WHAT IS EXPECTED:
Please write out all the data that follows exactly, without the pictures.

(Collected data entries)
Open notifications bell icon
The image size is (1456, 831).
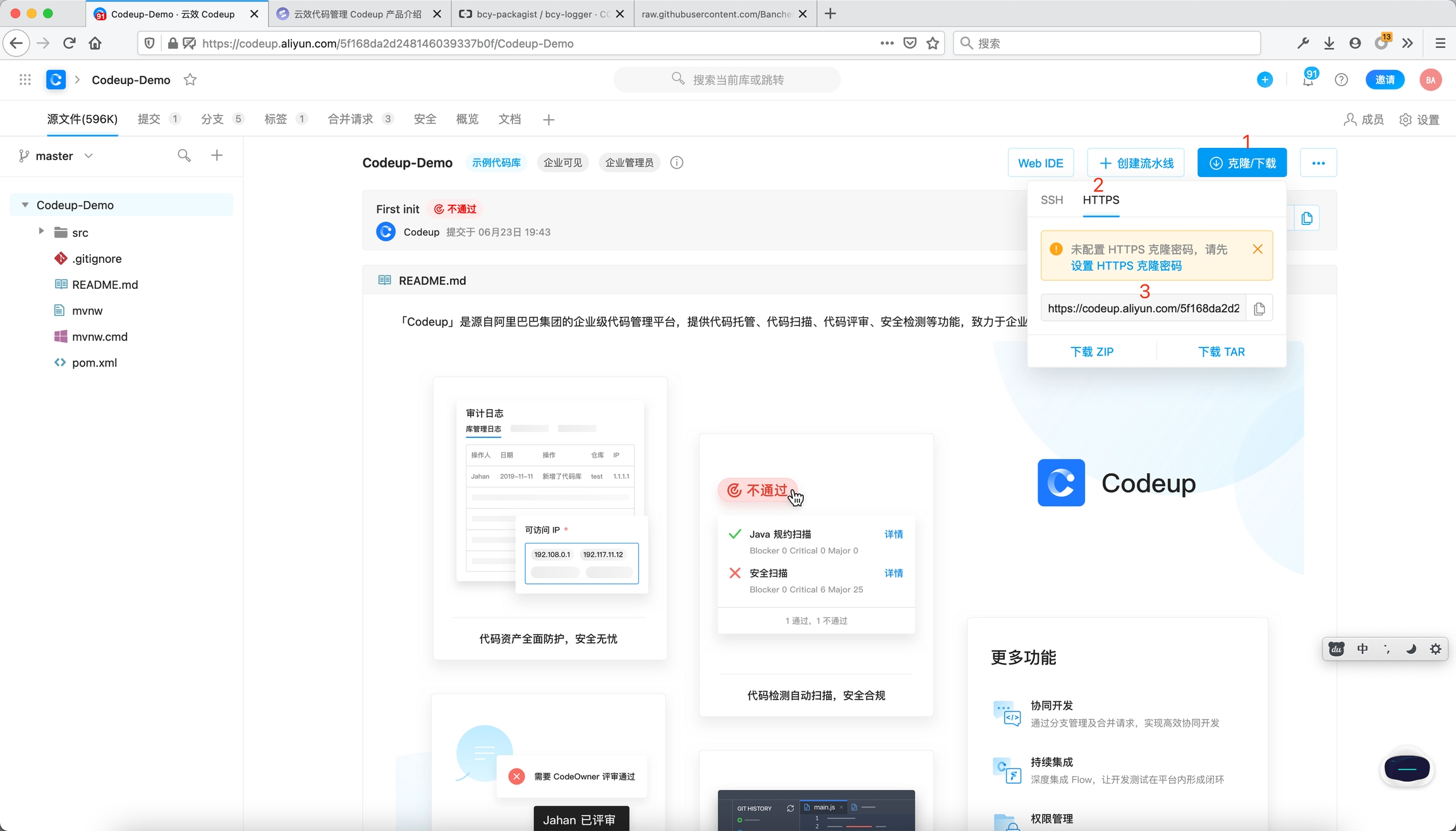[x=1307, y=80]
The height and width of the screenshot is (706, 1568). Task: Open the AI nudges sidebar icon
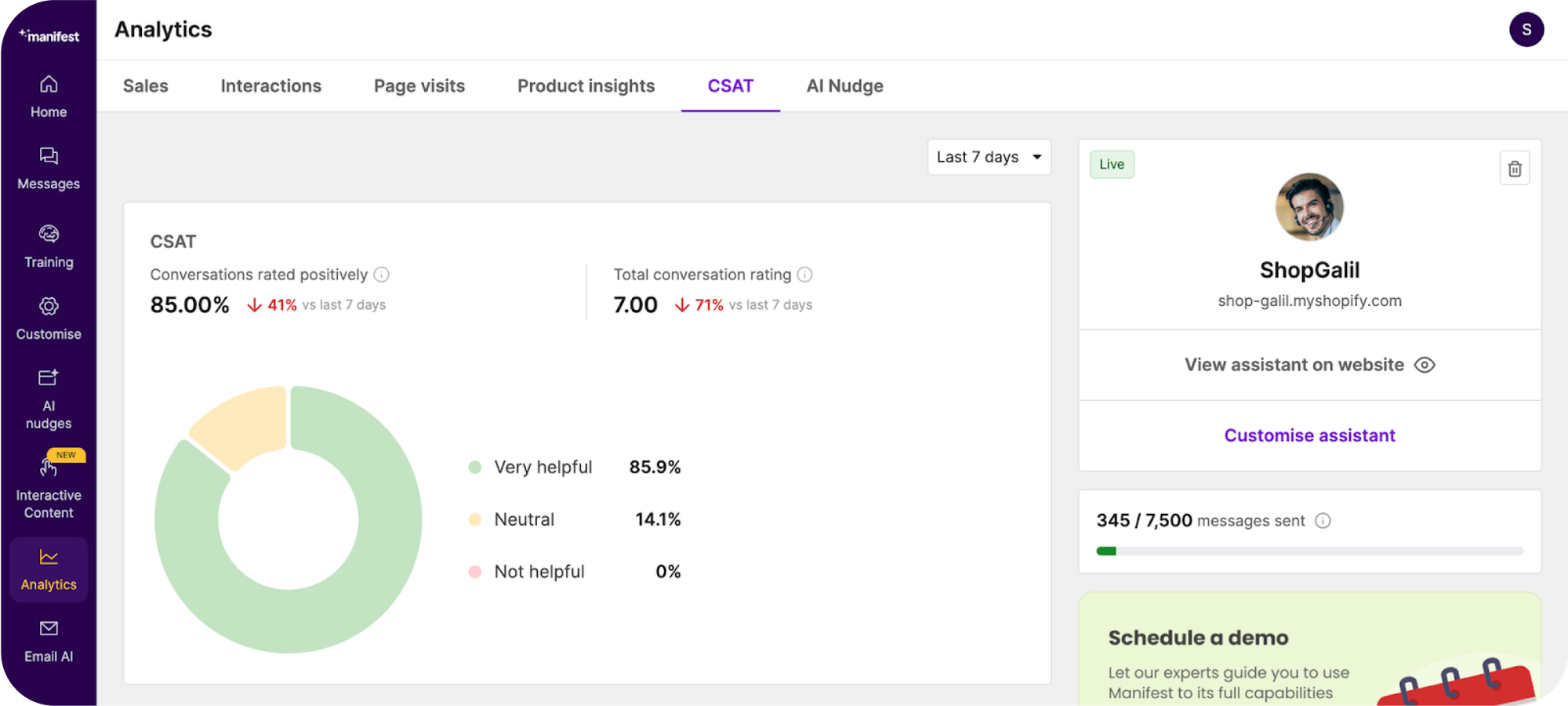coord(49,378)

WRITTEN ANSWER:
Open notifications bell icon
The image size is (1456, 831).
[x=1307, y=80]
The height and width of the screenshot is (706, 1568). Task: Open the AI nudges sidebar icon
coord(49,378)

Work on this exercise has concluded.